Model Overview
VAGOsolutions/SauerkrautLM-gemma-2-2b-it is a 2.6 billion parameter instruction-tuned model developed by VAGO solutions. It is based on the google/gemma-2-2b-it architecture and has been fine-tuned using a novel approach called Spectrum Fine-Tuning.
Key Characteristics & Training
- Resource-Efficient Fine-Tuning: The model showcases the potential of Spectrum Fine-Tuning by targeting only 25% of the model's layers, significantly reducing resource consumption compared to traditional fine-tuning methods.
- Multilingual Focus: Fine-tuned on a proprietary "German-English Sauerkraut Mix v2" dataset, which includes meticulously selected high-quality data and cutting-edge synthetic datasets.

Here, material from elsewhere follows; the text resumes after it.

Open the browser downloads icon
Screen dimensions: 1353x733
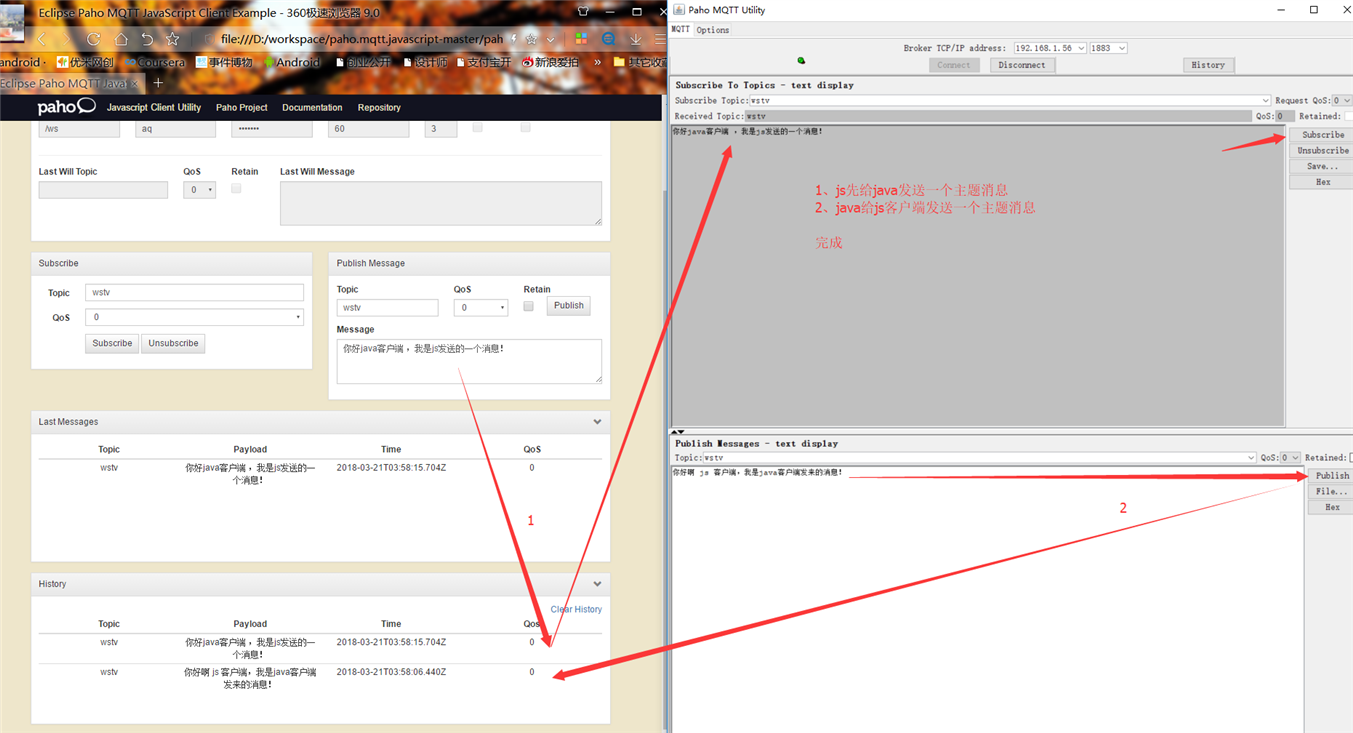point(635,39)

- Enhanced Capabilities: The fine-tuning process has led to significant improvements in instruction-following, common-sense reasoning, and problem-solving. It also demonstrates enhanced multilingual performance, not only in German and English but across various other languages, as indicated by MMLU evaluations.
Objective
The primary objective of this model's development was to demonstrate that even a small 2 billion parameter model can achieve enhanced capabilities through resource-efficient fine-tuning, while preserving the majority of its pre-existing knowledge.
Evaluation Highlights
Evaluations using benchmarks like AGIEVAL, GPT4ALL, TRUTHFULQA, OPENLEADERBOARD 2, and MMLU 5-shot indicate improved performance, particularly in multilingual contexts. VAGO solutions notes that their absolute benchmark results may differ from Hugging Face Leaderboard due to varying evaluation setups, but relative differences remain consistent.